Tasks for this exercise:
1. Name every piece of equipment the campfire lobster tail recipe calls for, excluding the ingredients.
2. In the campfire lobster tail recipe, shorten the paragraph beginning "But nowadays camping is more of a time for celebration" to two or three sentences while keeping its main facts.
3. Carry the campfire lobster tail recipe forward from its final step, writing the remaining day-of instructions.

Passage given:
begin
How To Grill Lobster Tails Over A Campfire (With Garlic Butter)
Because camp food can be decadent, too.
When I was growing up, camp dinners were nothing to write home about. Grilled burgers, maybe some overcooked hot dogs, the occasional bowl of cereal. It was more of a "do what you can to keep stomach grumbling at bay" kind of approach to camp cooking under open skies than it was anything else.
But nowadays camping is more of a time for celebration. It's what we do when there are birthdays to commemorate, job advances to be celebrated, or anniversaries to be counted. On the coast or in the mountains; it's our happy place. And even though burgers and brats have their place at the camp table, of course they do, sometimes I just want a little more decadence for dinner. A beautiful bowl of fire-roasted meat and vegetables, a heaping bowl of pasta with bright summer tomato sauce, or wood-grilled lobster tails drenched in garlic butter and garnished with fresh herbs.
Grilled Lobster Tails with Garlic Butter
- 2 lobster tails, about 12-ounces each
- 3 cloves of garlic, minced
- 4 tablespoons of butter
- 1 small bunch of fresh cilantro, for garnish (optional)
- 1 small pot
- 1 sharp knife
- 1 small cutting board
- 1 small tupperware container
- 1 ziplock bag (optional)
The night before:
Pack the butter and the garlic in a small airtight container and place in camp cooler along with the lobster tails.
Lightly wet a paper towel, ringing out the excess water so it is just damp. Wrap the cilantro in the paper towel, if using, and place in a ziplock bag in your camp cooler. Cilantro is a delicate herb, so you'll want to make sure it's resting at the top of the cooler, with heavier items at the bottom.
The day of:
Prepare the fire directly under the grill grate and let it burn long enough to establish coals (about 1 hour), making sure there is at least one side of the grill grate where the coals/heat from the fire are further from the grate, so that the heat is low.
end
Data excerpt:
begin
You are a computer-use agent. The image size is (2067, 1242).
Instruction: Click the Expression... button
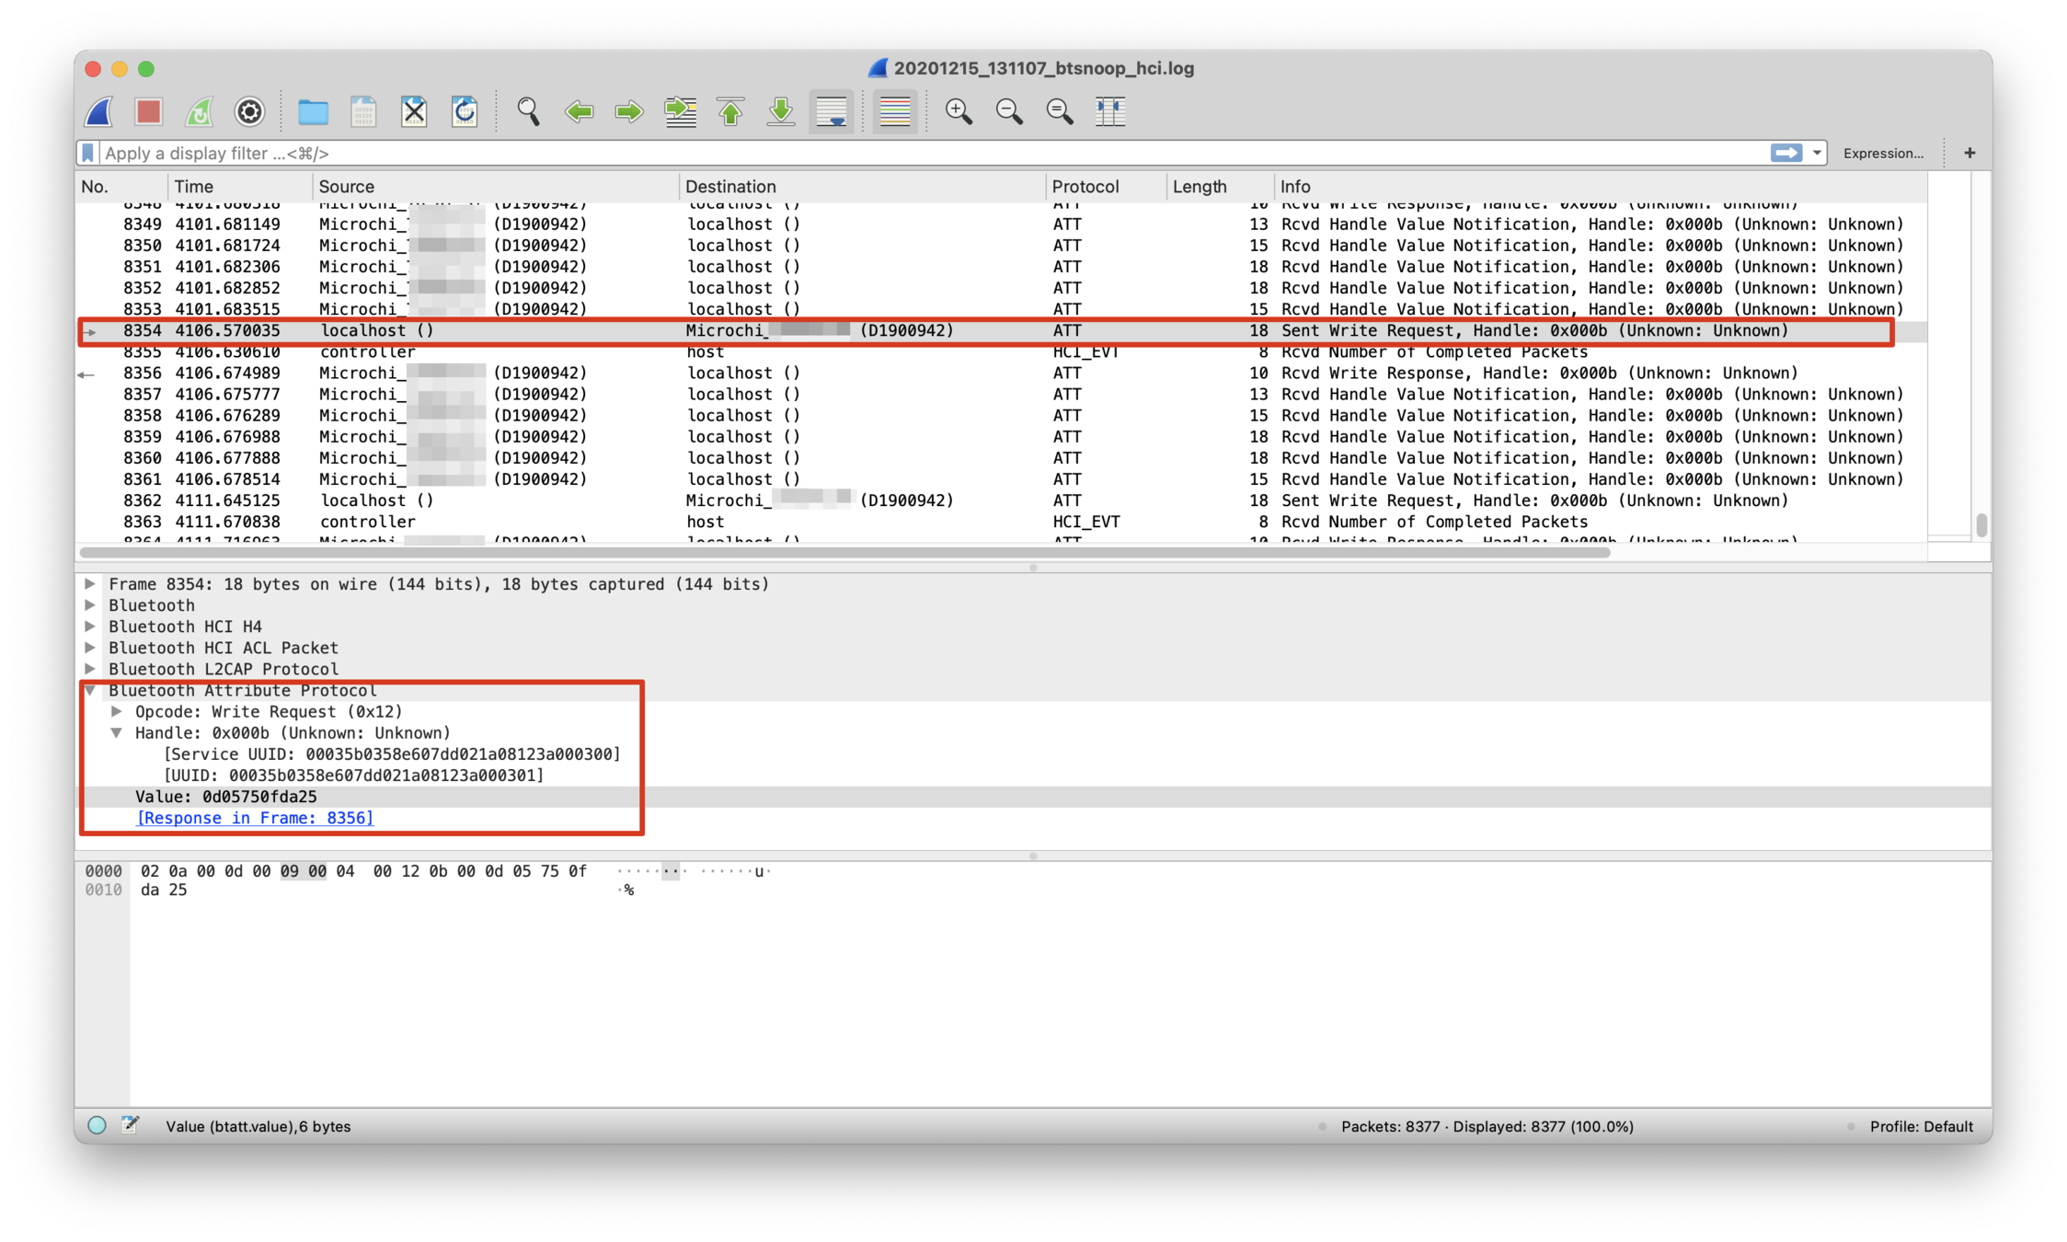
end
Results by task:
1.
- 1 small pot
- 1 sharp knife
- 1 small cutting board
- 1 small tupperware container
- 1 ziplock bag (optional)

2. Camping now marks celebrations such as birthdays, job advances and anniversaries, whether on the coast or in the mountains. Burgers and brats still have their place, but sometimes the writer wants a more decadent dinner. Examples include fire-roasted meat and vegetables, pasta with summer tomato sauce, or wood-grilled lobster tails in garlic butter with fresh herbs.

3.
While the fire is getting hot and building it's coals, butterfly the lobster using a sharp knife, cutting straight down the middle-belly of each tail, but not cutting through the hard shell on the bottom. The shell will serve as a vessel in which the lobster juices will cook with the lobster; but dividing the meat in half helps it to cook more evenly.
When fire is established, add the butter and garlic to a small pot and place it on the outer edges of the fire. Cook until butter is melted and garlic is fragrant, about 5-10 minutes, depending on how close to the flames the pot is. If you notice the garlic start to turn golden in color, remove from the heat immediately.
Pour about 1/4 of the melted garlic butter over each lobster tail, reserving the remaining half for topping at the end. Cook the tails over the fire, making sure the flames don't get too high or touch the tails, until cooked through, about 8-10 minutes, depending on how close to the hot coals your lobster is. (Mine was about 3 inches from hot coals, 1 inch from flames, though flames did occasionally flare up.)
When lobster is opaque and cooked through, remove from fire and set aside on plates. Pour garlic butter over each lobster and garnish with fresh cilantro leaves if desired. This dish pairs particularly well with fire-roasted vegetables, which, incidentally, are also great tossed in a garlic butter.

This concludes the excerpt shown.